··· Given data ···

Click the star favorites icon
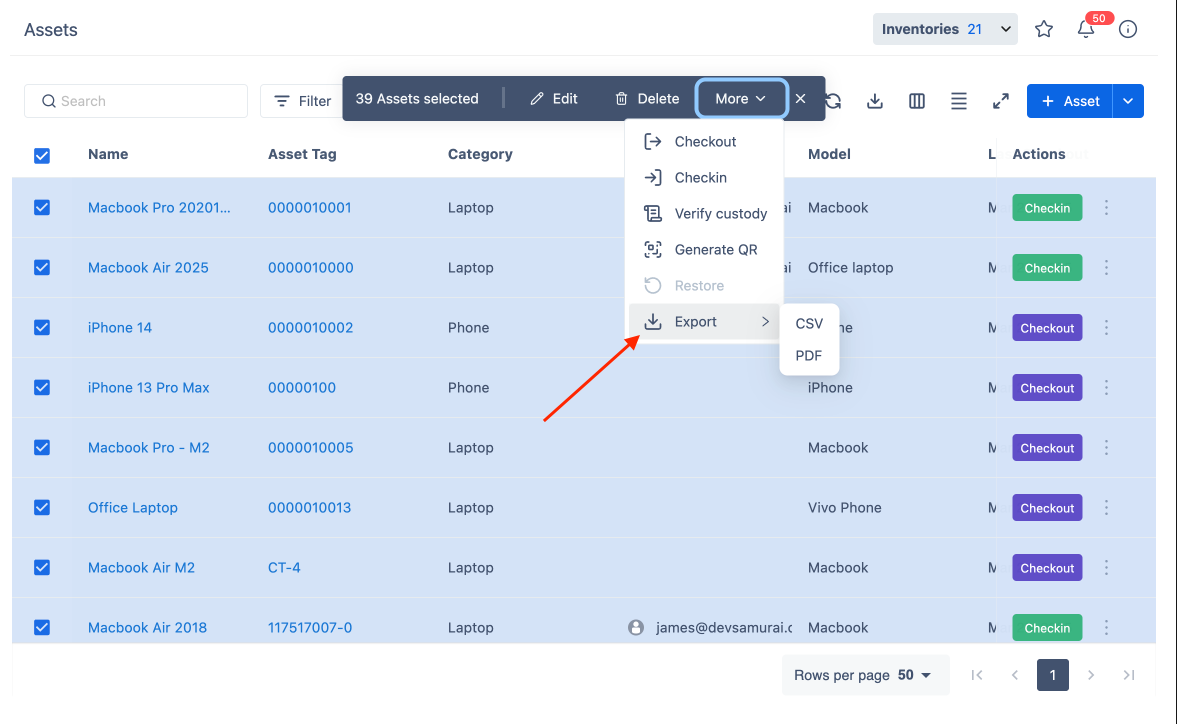 coord(1044,29)
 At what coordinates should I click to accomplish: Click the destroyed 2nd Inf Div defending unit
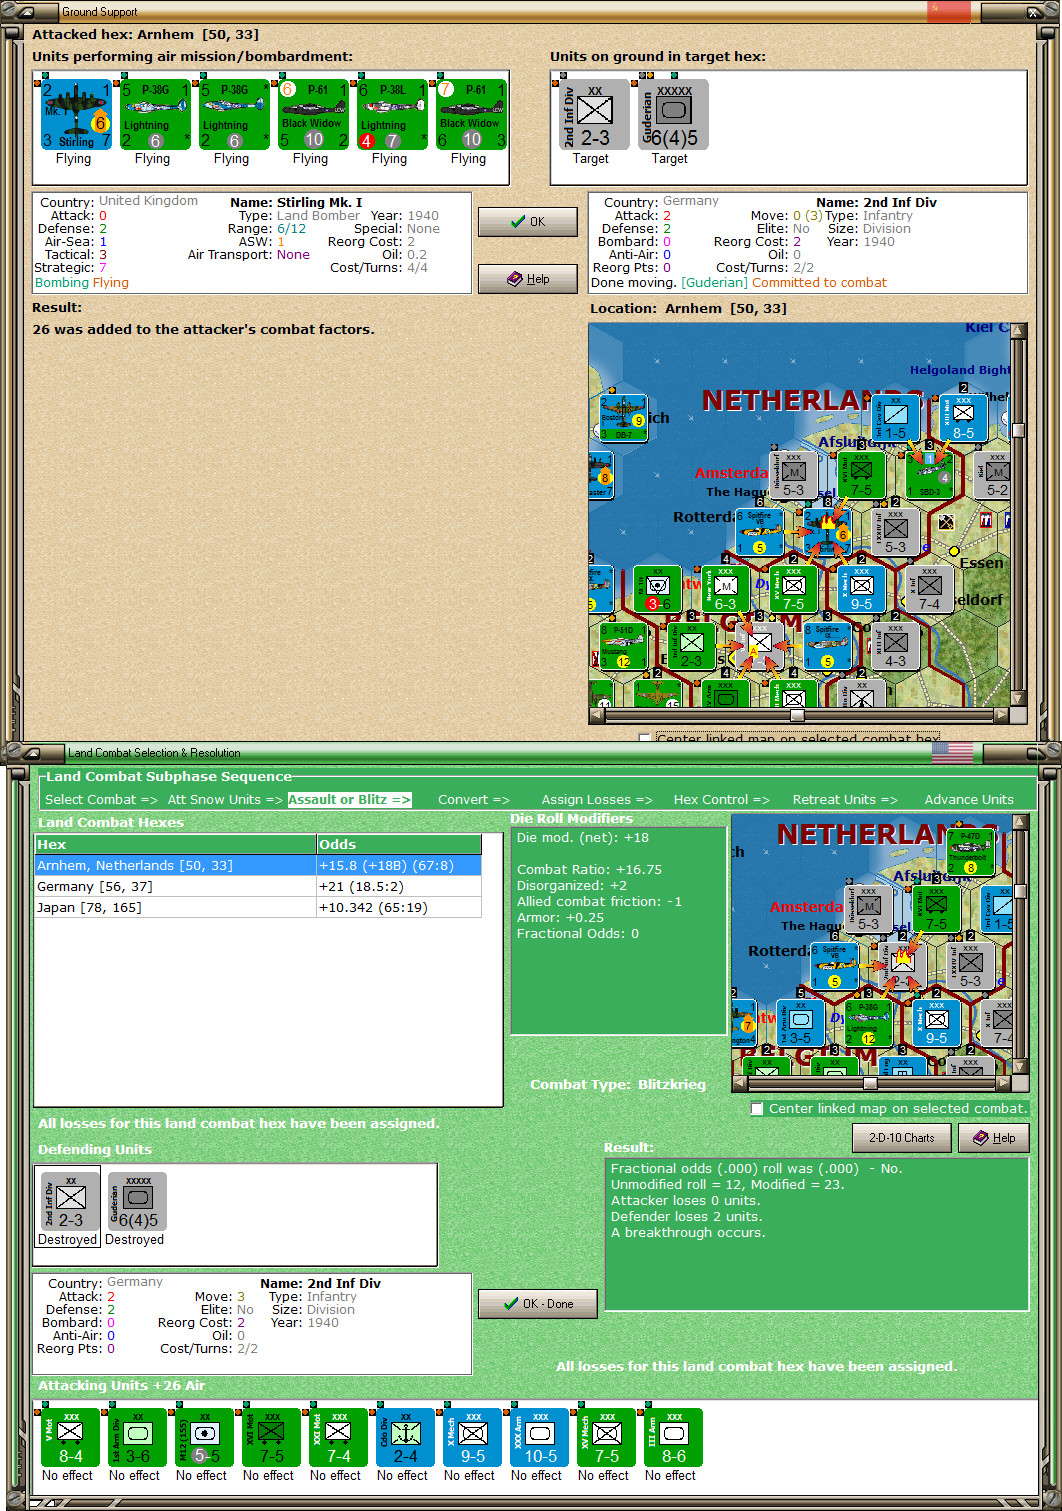click(x=67, y=1200)
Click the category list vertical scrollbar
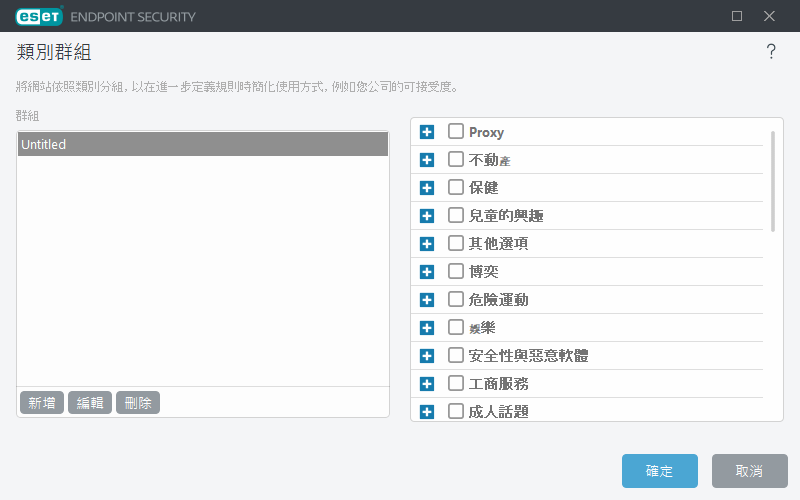This screenshot has width=800, height=500. point(772,182)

···

→ **Activity**: Your copy of the entries should be exact and free of pictures.

→ **Result of the task**:
Click the star favorites icon
 coord(1044,29)
 At what coordinates should I click to accomplish: Click the destroyed 2nd Inf Div defending unit
click(x=67, y=1200)
Click the category list vertical scrollbar
This screenshot has width=800, height=500. point(772,182)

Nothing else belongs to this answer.